**Task goal:**
From the article on Jamaica's COVID-19 vaccination rate below, reproduce word for word the passage starting with "Both the World" and going on through "program in Jamaica.".

==== Source text ====

Director of the Pan American Health Organization, PAHO, Dr. Carissa Etienne has singled out Jamaica as one of six countries in Latin America and the Caribbean that’s yet to vaccinate 20 percent of its population.
Her comments come amid concerns of vaccine hesitancy across the region.
Both the World Health Organization and PAHO outlined a target of 40 percent vaccination for Latin America and the Caribbean countries by December. But so far, just over 11 percent of Jamaicans have been fully vaccinated.
The PAHO Director said that supply delays have affected the program in Jamaica.
“Today I want to spotlight those countries in our region that are lagging and that will require special attention to meet this 40% vaccination target. Six countries in our region have yet to reach 20% of their populations: These are Jamaica, St. Lucia, St. Vincent & the Grenadines, and Haiti in the Caribbean, and Guatemala and Nicaragua in Central America Across all these countries, vaccine availability due to unequal distribution of doses has been a central challenge. But many of these countries are facing their own unique barriers. In Jamaica, supply delays have gotten in the way. And across the Caribbean, vaccine hesitancy among some groups remains a problem,” Dr Etienne said in a weekly press briefing for PAHO.
Twenty countries across Latin America and the Caribbean have already passed that 40 percent target.
For the countries that are lagging, PAHO said it is working to accelerate vaccine deliveries to the region, including COVAX-procured and donated doses. Jamaica is one of the countries that will receive additional vaccine supplies in the coming weeks.
“We’re supporting Jamaica, Guatemala, and Nicaragua in finalizing preparations to receive COVAX and bilateral shipments in the coming weeks,” she said.
“In the last few days, we fast-tracked the delivery of a total of 1.3 million doses that were donated by Spain, Germany, the United States of America, and Canada. These vaccines are being used to boost coverage in Honduras, Guyana, Argentina, and Jamaica.”
As more vaccines become available, Dr. Etienne has urged Caribbean leaders to implement vaccination policies that fit the needs of their population.

==== Recorded information ====

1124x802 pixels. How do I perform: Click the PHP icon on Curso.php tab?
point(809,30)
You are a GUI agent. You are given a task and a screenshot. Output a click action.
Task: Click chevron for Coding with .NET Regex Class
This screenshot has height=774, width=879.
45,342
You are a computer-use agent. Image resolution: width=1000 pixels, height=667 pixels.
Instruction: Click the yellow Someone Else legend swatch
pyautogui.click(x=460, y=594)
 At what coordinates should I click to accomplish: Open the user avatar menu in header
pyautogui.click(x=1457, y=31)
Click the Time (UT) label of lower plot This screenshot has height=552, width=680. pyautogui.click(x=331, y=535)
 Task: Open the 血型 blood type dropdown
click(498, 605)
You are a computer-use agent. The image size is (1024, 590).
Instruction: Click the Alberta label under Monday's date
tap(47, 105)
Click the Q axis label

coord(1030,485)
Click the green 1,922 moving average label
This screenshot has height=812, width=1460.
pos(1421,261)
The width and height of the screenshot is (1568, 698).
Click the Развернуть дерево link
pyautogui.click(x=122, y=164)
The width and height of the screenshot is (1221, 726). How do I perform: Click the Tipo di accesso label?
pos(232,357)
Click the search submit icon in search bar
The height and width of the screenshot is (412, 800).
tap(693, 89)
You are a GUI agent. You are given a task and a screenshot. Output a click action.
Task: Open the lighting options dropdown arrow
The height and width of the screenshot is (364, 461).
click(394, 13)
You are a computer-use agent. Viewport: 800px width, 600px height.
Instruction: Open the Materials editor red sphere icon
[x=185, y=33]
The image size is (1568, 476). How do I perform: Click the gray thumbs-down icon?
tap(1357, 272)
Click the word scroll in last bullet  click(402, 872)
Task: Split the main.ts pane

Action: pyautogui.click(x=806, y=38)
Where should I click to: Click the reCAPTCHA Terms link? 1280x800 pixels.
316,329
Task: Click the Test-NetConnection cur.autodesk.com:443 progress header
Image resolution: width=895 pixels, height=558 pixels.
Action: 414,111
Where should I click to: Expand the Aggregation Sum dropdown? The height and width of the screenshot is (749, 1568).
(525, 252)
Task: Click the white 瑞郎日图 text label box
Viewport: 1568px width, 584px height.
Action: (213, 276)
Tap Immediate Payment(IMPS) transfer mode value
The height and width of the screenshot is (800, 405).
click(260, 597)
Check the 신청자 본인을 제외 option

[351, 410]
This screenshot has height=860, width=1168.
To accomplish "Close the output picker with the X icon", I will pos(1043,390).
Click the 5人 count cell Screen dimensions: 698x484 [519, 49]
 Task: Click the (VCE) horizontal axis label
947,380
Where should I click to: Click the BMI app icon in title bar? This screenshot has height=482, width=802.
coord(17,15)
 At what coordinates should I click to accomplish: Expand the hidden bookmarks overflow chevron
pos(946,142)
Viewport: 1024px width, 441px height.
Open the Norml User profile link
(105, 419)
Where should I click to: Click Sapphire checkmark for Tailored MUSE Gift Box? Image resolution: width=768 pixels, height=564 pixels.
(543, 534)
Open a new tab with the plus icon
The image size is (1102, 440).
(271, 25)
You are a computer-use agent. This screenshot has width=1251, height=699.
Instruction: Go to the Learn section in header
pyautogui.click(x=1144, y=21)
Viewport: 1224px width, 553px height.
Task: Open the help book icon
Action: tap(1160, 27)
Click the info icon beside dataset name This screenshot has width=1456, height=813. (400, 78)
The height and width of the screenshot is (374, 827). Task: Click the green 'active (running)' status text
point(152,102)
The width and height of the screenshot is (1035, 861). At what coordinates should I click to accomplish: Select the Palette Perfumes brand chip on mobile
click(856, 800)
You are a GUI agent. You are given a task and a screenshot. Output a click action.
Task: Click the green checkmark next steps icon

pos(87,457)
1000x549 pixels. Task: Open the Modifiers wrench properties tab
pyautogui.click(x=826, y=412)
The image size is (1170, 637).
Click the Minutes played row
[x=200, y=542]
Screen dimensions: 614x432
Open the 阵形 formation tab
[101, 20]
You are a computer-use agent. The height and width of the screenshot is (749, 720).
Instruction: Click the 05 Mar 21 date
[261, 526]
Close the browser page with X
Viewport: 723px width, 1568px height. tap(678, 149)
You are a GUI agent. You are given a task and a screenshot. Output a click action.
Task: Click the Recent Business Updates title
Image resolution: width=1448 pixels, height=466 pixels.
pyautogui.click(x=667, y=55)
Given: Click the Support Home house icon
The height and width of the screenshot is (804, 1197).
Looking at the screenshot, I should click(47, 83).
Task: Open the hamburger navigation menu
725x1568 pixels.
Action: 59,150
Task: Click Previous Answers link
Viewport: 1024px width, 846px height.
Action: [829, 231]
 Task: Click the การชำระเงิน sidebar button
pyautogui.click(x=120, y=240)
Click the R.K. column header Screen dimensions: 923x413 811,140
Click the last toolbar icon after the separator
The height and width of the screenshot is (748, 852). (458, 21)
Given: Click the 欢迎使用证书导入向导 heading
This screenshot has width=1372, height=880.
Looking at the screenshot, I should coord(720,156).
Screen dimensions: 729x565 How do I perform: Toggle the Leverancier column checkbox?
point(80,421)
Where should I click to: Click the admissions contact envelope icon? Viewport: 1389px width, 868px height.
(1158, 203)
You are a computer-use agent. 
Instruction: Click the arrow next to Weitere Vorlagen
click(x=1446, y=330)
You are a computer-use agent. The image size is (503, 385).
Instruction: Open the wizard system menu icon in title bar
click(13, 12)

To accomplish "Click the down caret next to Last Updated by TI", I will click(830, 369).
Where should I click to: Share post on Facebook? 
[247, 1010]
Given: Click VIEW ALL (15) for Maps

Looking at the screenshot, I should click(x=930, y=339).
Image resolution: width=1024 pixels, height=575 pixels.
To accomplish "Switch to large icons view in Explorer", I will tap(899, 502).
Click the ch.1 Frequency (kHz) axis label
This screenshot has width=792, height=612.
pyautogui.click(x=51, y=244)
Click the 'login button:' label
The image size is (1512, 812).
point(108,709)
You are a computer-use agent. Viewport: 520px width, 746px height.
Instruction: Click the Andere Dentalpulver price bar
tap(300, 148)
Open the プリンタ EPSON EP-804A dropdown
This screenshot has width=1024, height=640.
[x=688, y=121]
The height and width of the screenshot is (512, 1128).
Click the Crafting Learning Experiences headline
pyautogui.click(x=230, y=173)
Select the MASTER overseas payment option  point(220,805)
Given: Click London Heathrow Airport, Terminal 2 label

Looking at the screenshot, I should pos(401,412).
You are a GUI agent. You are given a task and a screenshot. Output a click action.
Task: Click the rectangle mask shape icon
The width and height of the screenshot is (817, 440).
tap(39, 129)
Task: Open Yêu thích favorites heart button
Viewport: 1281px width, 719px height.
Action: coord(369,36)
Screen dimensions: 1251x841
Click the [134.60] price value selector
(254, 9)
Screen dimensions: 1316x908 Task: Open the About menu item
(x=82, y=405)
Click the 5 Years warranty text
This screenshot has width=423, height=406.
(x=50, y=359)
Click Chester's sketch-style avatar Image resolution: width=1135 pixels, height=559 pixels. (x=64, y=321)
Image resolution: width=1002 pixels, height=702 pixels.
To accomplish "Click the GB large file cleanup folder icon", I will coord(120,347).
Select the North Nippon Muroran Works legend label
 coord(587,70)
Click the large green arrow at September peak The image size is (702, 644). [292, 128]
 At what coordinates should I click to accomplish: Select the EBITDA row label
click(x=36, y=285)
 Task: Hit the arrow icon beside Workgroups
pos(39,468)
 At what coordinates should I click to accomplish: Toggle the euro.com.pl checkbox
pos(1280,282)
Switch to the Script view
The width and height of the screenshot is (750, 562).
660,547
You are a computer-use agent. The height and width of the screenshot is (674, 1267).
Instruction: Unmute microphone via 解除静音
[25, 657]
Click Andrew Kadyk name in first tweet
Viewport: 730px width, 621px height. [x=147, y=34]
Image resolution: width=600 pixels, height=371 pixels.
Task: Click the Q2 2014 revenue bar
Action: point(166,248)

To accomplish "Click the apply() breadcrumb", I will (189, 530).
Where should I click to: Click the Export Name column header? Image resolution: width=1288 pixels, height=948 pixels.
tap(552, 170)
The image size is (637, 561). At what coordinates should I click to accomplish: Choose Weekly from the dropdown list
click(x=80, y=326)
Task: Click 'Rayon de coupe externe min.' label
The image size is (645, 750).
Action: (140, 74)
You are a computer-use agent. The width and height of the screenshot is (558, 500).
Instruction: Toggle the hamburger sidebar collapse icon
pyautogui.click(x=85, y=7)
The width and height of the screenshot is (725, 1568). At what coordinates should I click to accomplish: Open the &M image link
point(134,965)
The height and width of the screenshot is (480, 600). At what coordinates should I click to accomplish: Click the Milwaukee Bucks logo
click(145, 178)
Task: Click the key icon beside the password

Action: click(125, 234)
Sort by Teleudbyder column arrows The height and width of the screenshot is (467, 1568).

====

**Answer to the exercise:**
Both the World Health Organization and PAHO outlined a target of 40 percent vaccination for Latin America and the Caribbean countries by December. But so far, just over 11 percent of Jamaicans have been fully vaccinated.
The PAHO Director said that supply delays have affected the program in Jamaica.